You can then set up your view controller as you would regularly. The corresponding view will load the first time it is displayed, calling the viewDidLoad method, and stay loaded unless forced to unload. viewWillAppear: will be called every time the tab is selected, and viewWillDisappear: will be called every time the tab is deselected.

Tab Bar Items

Each view controller has a UITabBarItem associated to it, which can have a title, an icon, and a badge. The badge is text displayed in the top-right corner of the item, with a red oval around it. It is set using the badgeValue property.

You can use one of the built-in item styles provided by Apple (like Favorites, Contacts, History, etc.), which will automatically set the title and icon for you. You cannot edit either of these, but can provide a badge. Also note that if you use any of these built-in items, the mode associated with the tab must be somewhat related to the item, or else there is a chance that your app will be rejected for distribution by Apple.

Alternatively, you can provide your own icons and titles. The icon images must measure 30 x 30 pixels in standard resolution, and 60 x 60 pixels for Retina display. Only the alpha channel of the provided image is used to render the icon, so you should design a simple shape on a transparent background, stripped of any colour. The icon is automatically tinted by the tab bar controller to indicate selection.

The More Navigation Controller

The tab bar has limited space and can only display up to 5 items.

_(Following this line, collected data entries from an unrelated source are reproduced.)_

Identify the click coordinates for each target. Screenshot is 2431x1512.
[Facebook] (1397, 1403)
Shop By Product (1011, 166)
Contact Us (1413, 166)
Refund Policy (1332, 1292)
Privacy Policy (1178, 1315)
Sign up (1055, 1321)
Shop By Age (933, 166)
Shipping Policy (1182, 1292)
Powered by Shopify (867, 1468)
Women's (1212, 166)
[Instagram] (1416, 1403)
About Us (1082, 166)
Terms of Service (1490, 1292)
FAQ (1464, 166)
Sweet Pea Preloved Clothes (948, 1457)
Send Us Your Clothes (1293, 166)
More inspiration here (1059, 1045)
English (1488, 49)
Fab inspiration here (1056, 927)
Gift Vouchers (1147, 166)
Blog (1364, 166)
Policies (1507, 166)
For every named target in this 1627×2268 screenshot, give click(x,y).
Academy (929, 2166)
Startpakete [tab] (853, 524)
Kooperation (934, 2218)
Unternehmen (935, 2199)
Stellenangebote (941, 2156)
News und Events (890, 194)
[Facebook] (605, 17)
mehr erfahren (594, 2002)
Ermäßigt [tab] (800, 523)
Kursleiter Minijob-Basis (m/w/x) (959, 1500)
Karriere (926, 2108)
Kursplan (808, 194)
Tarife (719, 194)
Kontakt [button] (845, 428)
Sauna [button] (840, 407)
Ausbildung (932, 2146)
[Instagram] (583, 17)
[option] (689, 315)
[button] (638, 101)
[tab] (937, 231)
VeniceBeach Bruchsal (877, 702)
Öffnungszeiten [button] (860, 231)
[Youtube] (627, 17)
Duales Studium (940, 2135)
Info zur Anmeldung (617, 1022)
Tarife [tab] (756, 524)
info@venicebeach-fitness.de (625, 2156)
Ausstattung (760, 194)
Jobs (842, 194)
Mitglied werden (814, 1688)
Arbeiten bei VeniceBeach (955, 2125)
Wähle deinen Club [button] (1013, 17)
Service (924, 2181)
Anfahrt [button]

If you add six or more view controllers to a UITabBarController, the tab bar will only display the first four items plus the standard More item on the right. Tapping the More item automatically brings up a standard interface for selecting the remaining items.

The interface for the standard More item includes an Edit button that allows the user to reconfigure the tab bar. By default, the user is allowed to rearrange all items on the tab bar. If you want some items to remain in place, you can remove their corresponding view controllers from the customizableViewControllers array property.

Combining Navigation Types

You’ll often want to use a UINavigationController inside a tab bar controller. This is done similarly to using a UIViewController; simply drag a reference outlet from it to the viewControllers property of the tab bar controller.

  1. View Controller Programming Guide for iOS. Apple, Sep 19 2012.